Here's some cheery polling data:
Polling data released by Equality Advocates Pennsylvania this November shows that voters across Pennsylvania overwhelming support the current LGBT non-discrimination bill being considered in Harrisburg.
Seventy-one percent of voters support the current legislation (House Bill 1400 and Senate Bill 761) prohibiting discrimination based on sexual orientation and gender identity or expression in employment, housing, and public accommodations. Additionally, eighty-six percent believed that there should be workplace equality for LGBT people, eighty-four percent supported laws prohibiting LGBT discrimination in housing and eighty-nine percent favored equal access to public accommodations.
Obama on homophobia. h/t Pam's House Blend. (she has the video posted).
For most of this country's history, we in the African-American community have been at the receiving end of man's inhumanity to man. And all of us understand intimately the insidious role that race still sometimes plays – on the job, in the schools, in our health care system, and in our criminal justice system.
And yet, if we are honest with ourselves, we must admit that none of our hands are entirely clean. If we're honest with ourselves, we'll acknowledge that our own community has not always been true to King's vision of a beloved community.
We have scorned our gay brothers and sisters instead of embracing them. The scourge of anti-Semitism has, at times, revealed itself in our community. For too long, some of us have seen immigrants as competitors for jobs instead of companions in the fight for opportunity.
Every day, our politics fuels and exploits this kind of division across all races and regions; across gender and party. It is played out on television. It is sensationalized by the media. And last week, it even crept into the campaign for President, with charges and counter-charges that served to obscure the issues instead of illuminating the critical choices we face as a nation.
I probably should pull this out for a separate thread, but I gotta get some Ledcat-approved work done tonight.
This is the inverse of the conversation that I have never heard in Pittsburgh no matter how many community forums I've attended or leadership trainings I've participated in or celebrations I've celebrated — why do we scorn and ignore our gay brothers and sisters of color?
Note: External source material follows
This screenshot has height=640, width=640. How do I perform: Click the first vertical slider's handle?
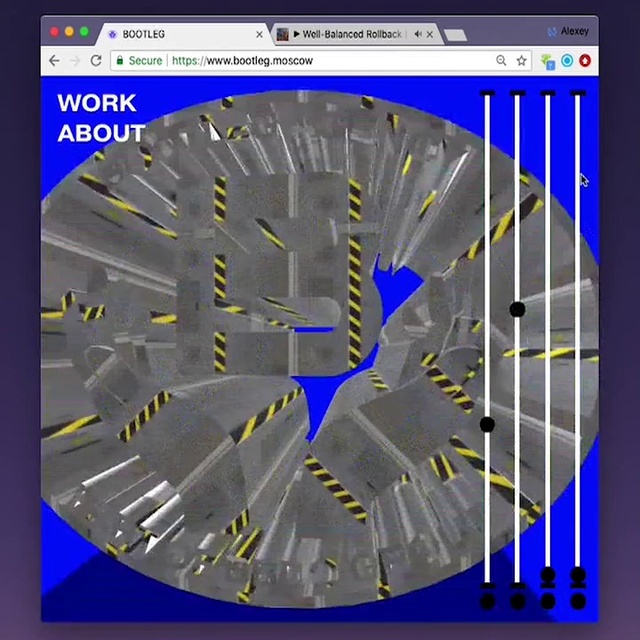487,425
I had a chat recently with someone about some openings for leadership and the value of actively seeking to diversify the membership. The response fell into the worn out refrain of “why don't they come to us?”
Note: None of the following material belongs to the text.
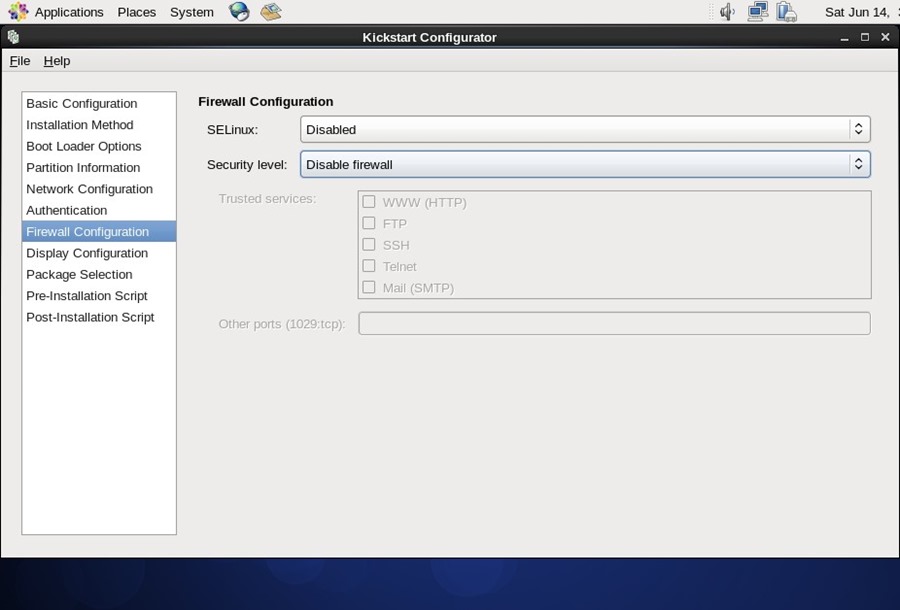Switch to the Network Configuration section
Screen dimensions: 900x610
pos(89,189)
I've said before that the most diverse segment of our community is the under 30 crowd. Diverse in terms of race, gender, queer identity, etc. We could learn a lot from that group and I'm rather thankful that I'll be around as they move into the leadership roles — or create their own.
Just my $.02. It comes to mind whenever I hear the overly simplistic assessments of the intersection of race and gender in the Democratic primary campaigns. I hear a lot of local homos bitching and moaning about homophobia in the African-American community, but very little effort to stretch our own comfort zones out to get more involved in the local black gay community.
You should bookmark Pam's blog. She and her compatriots explore these themes on a regular basis. I don't have any answers, but I do like to keep bringing up the question.